SB-616234-A counteracts SKF-99101H-induced hypothermia in guinea pigs in a dose-dependent manner, with an ED50 of 2.4 mg/kg orally. It also exhibits anxiolytic effects in rat and guinea pig models of maternal separation-induced vocalization, with ED50 values of 1.0 and 3.3 mg/kg intraperitoneally, respectively^[1].

Administered orally at doses ranging from 0.3 to 30 mg/kg, SB-616234-A inhibits ex vivo binding of [^3H]-GR125743 to 5-HT1B receptors in rat striatum in a dose-dependent manner, with an ED50 of 2.83 ± 0.39 mg/kg orally^[1].

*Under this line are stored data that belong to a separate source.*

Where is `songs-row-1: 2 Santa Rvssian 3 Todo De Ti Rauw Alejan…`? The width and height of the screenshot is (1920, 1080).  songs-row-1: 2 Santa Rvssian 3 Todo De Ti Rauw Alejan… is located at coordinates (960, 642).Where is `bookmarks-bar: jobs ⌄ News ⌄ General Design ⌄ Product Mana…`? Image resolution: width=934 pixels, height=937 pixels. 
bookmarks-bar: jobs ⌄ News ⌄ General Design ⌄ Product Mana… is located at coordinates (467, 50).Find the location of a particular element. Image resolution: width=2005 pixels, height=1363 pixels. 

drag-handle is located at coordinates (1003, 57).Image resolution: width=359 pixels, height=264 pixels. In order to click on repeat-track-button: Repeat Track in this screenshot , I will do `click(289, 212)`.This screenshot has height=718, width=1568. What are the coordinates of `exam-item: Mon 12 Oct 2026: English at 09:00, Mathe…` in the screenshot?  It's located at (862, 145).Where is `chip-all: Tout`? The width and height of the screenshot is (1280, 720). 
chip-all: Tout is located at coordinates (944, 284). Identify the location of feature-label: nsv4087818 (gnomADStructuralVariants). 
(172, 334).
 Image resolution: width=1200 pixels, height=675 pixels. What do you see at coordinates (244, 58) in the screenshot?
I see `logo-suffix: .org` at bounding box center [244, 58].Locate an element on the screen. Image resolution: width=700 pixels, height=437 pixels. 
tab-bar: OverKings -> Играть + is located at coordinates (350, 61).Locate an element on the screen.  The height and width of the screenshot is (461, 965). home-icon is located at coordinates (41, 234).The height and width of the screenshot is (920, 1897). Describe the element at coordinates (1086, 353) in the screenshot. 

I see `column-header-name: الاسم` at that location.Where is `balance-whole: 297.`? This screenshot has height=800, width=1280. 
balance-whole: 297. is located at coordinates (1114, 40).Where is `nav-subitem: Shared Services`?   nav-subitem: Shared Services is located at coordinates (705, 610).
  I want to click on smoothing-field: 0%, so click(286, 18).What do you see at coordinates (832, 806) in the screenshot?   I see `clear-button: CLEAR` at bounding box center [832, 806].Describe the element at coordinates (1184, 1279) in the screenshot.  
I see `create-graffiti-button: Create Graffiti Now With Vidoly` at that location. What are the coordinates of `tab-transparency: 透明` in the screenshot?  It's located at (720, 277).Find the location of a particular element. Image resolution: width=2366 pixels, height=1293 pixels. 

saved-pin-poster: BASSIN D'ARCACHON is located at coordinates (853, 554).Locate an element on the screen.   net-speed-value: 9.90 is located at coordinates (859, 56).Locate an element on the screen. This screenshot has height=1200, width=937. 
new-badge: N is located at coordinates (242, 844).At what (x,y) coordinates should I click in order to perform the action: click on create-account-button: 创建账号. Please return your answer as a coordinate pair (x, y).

SB-616234-A is distinguished by its high affinity for 5-HT1B receptors in CHO cells expressing the human variant (pKi 8.3 ± 0.2), displaying significant selectivity over other molecular targets except h5-HT1D receptors (pKi 6.6 ± 0.1). Its affinity for 5-HT1B receptors from rat and guinea pig striatum is high (pKi 9.2 ± 0.1). In binding studies using [35S]-GTPγS in a human recombinant cell line, SB-616234-A functions as a potent antagonist (pA2 value of 8.6 ± 0.2) without showing any agonistic activity. Similar antagonist activity is observed in rat striatal membranes (apparent pKB of 8.4 ± 0.5). At a concentration of 1 μM, SB-616234-A enhances electrically evoked [^3H]-5-HT release from cortical slices of guinea pig and rat brains, increasing the S2/S1 ratios to 1.8 and 1.6, respectively^[2].